Extract every line in the entries below that contains the word "image".

Exercise material
--*--
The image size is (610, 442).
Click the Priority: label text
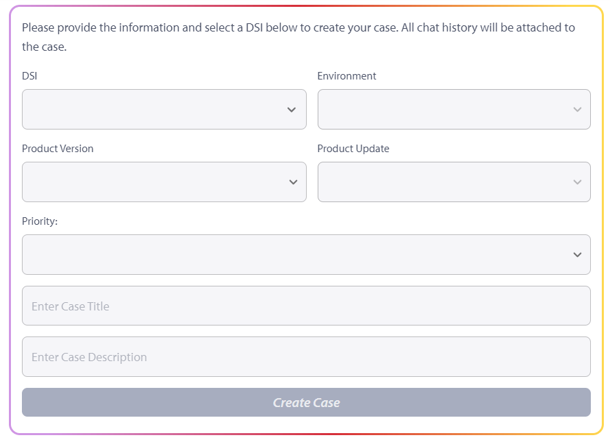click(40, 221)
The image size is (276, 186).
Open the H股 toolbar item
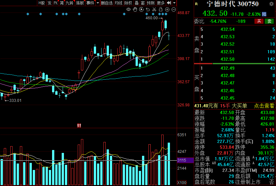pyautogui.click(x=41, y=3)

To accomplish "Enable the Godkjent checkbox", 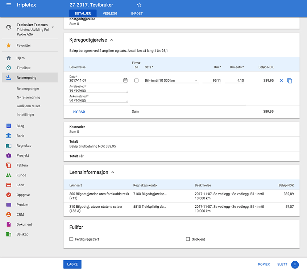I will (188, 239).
--*--
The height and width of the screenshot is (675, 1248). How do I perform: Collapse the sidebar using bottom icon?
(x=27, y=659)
--*--
Final answer
The image size is (610, 442).
The image size is (276, 186).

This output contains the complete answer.